LAND TRANSPORTATION OFFICE

Republic Act No. 10173, also known as the Data Privacy Act of 2012, protects personal information in information and communications systems in both the government and the private sector. It also created the National Privacy Commission (NPC) to administer and implement the Act.

The Act recognizes the fundamental right to privacy (including privacy of communication) while ensuring the free flow of information to promote innovation and growth, and requires that personal information be secured and protected.

This notice summarizes key Data Privacy Act concepts relevant to the LTO-HRIS and explains, at a high level, how the platform processes personal information for legitimate human resource functions.

The Data Privacy Act applies to the processing of all types of personal information and to persons and organizations involved in personal information processing, including personal information controllers and personal information processors. The Act provides for extraterritorial application in certain cases (e.g., when equipment located in the Philippines is used, or when an office, branch, or agency is maintained in the Philippines).

Key terms used in the Act include: "data subject" (the individual whose personal information is processed), "processing" (operations performed on personal information such as collection, recording, storage, use, disclosure, blocking, erasure, or destruction), "personal information," and "sensitive personal information," as defined under the Act.

The Act allows processing of personal information subject to compliance with its requirements and adherence to the principles of transparency, legitimate purpose, and proportionality.

Personal information must be collected for specified and legitimate purposes, processed fairly and lawfully, kept accurate and up to date when necessary, adequate and not excessive for the declared purpose, and retained only for as long as necessary for the declared purposes (or as otherwise provided by law).

Under the Act, processing of personal information is permitted only if not otherwise prohibited by law and when at least one lawful condition exists (such as consent, necessity in relation to a contract, compliance with a legal obligation, protection of vitally important interests, performance of functions of public authority, or legitimate interests that are not overridden by the data subject's fundamental rights and freedoms).

Processing of sensitive personal information and privileged information is generally prohibited, except in specific circumstances provided under the Act (e.g., when specific consent is given, when provided for by existing laws and regulations with safeguards, to protect life and health when the data subject cannot consent, for certain public organization objectives, for medical treatment under required protection, or for lawful rights and claims in proceedings, among others).

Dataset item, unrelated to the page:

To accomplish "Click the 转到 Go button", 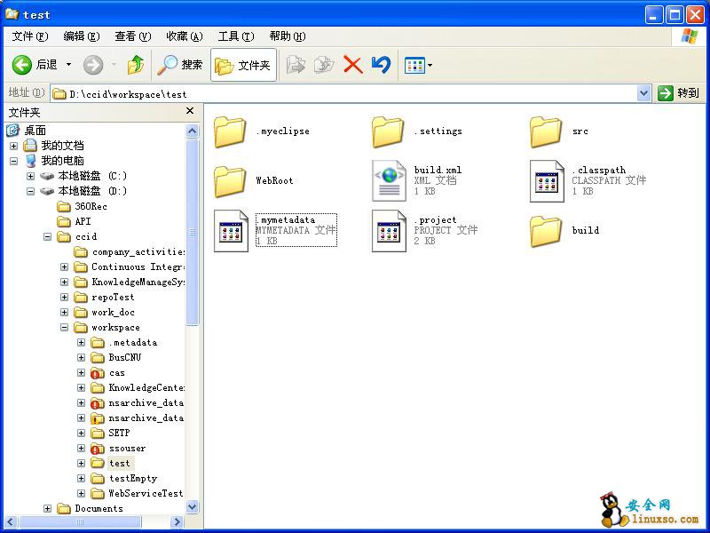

The Act grants data subjects rights including: to be informed whether personal information will be, is being, or has been processed; to be furnished specific information about the processing (such as the purpose, scope and method, recipients, storage period, and the existence of rights); and to reasonable access to personal information upon demand.

It also provides the right to dispute inaccuracy or error and have information corrected, the right to suspend/withdraw or request blocking, removal, or destruction in certain cases, the right to be indemnified for damages under conditions stated in the Act, and the right to data portability where personal information is processed electronically in a structured and commonly used format. The Act also recognizes the right to lodge a complaint before the NPC.

The Act requires personal information controllers to implement reasonable and appropriate organizational, physical, and technical measures for the protection of personal information. It also sets the principle of accountability for transfers of personal information and provides specific requirements for government agencies' handling of sensitive personal information.

This notice may be updated to reflect changes in applicable laws, NPC issuances, and LTO-HRIS processes. For the full text of Republic Act No. 10173, refer to the National Privacy Commission's Data Privacy Act page.